* _EXERCISE BRIEF_
Render each line of the items, from the first line through the line containing "coord(719,175)", as a JSON list of strings, one string per line, with blank lines omitted.

* _PROVIDED ENTRIES_

━━━━━━━━━━━━━━━━━━━━

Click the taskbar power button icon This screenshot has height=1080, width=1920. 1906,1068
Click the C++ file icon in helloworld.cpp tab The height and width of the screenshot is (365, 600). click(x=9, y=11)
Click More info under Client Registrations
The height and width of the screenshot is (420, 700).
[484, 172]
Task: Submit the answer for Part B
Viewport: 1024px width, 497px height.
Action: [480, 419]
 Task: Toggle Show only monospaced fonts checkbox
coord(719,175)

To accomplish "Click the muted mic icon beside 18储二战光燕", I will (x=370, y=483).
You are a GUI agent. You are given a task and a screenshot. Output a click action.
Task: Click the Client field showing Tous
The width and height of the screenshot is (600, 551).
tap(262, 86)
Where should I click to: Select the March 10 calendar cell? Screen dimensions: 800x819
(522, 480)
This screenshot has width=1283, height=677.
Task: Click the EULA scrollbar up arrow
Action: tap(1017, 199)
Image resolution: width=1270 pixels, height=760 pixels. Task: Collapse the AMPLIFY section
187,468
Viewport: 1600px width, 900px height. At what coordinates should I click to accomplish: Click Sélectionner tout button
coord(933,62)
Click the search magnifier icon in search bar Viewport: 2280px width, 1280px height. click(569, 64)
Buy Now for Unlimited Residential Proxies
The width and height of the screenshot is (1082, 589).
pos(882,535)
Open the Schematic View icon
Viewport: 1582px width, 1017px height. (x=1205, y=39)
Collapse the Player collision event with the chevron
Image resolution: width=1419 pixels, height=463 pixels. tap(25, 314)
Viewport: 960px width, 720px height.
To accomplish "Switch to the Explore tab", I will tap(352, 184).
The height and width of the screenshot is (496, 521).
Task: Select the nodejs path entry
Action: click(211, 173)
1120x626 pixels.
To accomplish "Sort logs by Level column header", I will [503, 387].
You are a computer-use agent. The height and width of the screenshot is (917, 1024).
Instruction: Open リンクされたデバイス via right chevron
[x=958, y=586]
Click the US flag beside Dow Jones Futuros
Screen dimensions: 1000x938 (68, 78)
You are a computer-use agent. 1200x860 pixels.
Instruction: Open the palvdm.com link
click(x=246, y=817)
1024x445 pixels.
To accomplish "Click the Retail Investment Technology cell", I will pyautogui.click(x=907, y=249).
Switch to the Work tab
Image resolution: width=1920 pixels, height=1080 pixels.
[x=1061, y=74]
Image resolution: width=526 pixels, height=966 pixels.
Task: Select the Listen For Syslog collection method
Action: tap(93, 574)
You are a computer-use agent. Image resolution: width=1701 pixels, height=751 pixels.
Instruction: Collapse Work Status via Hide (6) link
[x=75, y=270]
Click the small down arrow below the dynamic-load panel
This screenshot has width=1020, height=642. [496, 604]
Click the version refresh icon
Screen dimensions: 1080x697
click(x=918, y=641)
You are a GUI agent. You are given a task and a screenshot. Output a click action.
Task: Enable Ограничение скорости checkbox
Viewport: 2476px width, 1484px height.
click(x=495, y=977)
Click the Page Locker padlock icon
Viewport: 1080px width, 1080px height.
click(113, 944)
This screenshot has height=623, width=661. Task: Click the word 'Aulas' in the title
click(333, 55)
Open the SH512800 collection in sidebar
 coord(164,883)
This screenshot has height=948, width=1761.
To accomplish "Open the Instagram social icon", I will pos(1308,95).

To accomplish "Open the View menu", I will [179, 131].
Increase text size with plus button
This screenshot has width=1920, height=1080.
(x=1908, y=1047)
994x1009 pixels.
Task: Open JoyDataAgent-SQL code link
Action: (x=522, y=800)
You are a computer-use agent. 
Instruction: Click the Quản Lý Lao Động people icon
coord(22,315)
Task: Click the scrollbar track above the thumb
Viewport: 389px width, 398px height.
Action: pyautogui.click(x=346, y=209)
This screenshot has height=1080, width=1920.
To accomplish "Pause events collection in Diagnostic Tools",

━━━━━━━━━━━━━━━━━━━━

* _WORKED SOLUTION_
[
  "Click the taskbar power button icon This screenshot has height=1080, width=1920. 1906,1068",
  "Click the C++ file icon in helloworld.cpp tab The height and width of the screenshot is (365, 600). click(x=9, y=11)",
  "Click More info under Client Registrations",
  "The height and width of the screenshot is (420, 700).",
  "[484, 172]",
  "Task: Submit the answer for Part B",
  "Viewport: 1024px width, 497px height.",
  "Action: [480, 419]",
  " Task: Toggle Show only monospaced fonts checkbox",
  "coord(719,175)"
]